(Excerpts from a dataset)

+-------+

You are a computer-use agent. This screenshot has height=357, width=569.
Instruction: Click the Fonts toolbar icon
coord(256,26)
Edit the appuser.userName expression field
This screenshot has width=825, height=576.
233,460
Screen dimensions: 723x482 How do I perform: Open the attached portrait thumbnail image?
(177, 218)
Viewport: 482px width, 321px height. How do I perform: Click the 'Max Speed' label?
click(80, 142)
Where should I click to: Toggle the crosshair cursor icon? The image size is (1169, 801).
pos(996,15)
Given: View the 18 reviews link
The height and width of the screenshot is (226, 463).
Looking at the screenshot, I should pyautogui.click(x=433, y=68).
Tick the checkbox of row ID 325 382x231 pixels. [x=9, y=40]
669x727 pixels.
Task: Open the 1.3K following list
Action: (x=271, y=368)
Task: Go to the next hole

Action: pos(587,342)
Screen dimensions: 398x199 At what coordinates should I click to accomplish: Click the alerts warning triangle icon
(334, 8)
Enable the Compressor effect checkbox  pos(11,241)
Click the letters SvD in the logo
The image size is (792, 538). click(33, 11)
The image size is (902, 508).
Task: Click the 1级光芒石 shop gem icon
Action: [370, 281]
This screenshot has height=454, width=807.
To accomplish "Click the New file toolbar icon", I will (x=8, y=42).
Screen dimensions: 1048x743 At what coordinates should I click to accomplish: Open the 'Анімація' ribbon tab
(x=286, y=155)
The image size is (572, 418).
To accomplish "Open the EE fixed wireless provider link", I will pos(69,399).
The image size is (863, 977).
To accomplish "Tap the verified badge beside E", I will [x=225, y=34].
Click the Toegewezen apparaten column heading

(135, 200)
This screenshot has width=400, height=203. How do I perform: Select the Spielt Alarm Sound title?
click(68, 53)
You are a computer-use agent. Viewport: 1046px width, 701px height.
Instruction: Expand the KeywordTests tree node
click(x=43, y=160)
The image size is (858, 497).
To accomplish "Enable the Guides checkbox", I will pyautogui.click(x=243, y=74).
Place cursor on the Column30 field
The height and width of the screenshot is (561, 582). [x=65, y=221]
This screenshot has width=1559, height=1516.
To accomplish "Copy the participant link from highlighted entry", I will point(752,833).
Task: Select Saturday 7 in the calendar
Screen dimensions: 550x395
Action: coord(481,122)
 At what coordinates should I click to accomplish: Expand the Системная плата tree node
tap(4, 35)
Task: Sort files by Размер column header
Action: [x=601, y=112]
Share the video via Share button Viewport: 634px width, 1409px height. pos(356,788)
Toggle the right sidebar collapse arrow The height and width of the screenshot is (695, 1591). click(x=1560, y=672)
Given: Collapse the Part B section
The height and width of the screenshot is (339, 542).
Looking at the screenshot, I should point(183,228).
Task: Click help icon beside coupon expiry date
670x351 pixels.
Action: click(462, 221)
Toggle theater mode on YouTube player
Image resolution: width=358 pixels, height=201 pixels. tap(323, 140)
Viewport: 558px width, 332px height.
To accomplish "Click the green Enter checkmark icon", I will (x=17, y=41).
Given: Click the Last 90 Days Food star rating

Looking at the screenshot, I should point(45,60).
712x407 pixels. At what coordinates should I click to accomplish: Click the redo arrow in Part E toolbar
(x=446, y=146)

+-------+

Try it.
In the entries above, please find the line with "Screen dimensions: 398x199" and the line with "Enable the Compressor", then write out exactly those two lines and every line between them, and nothing more.

Answer to this task.
Screen dimensions: 398x199 At what coordinates should I click to accomplish: Click the alerts warning triangle icon
(334, 8)
Enable the Compressor effect checkbox  pos(11,241)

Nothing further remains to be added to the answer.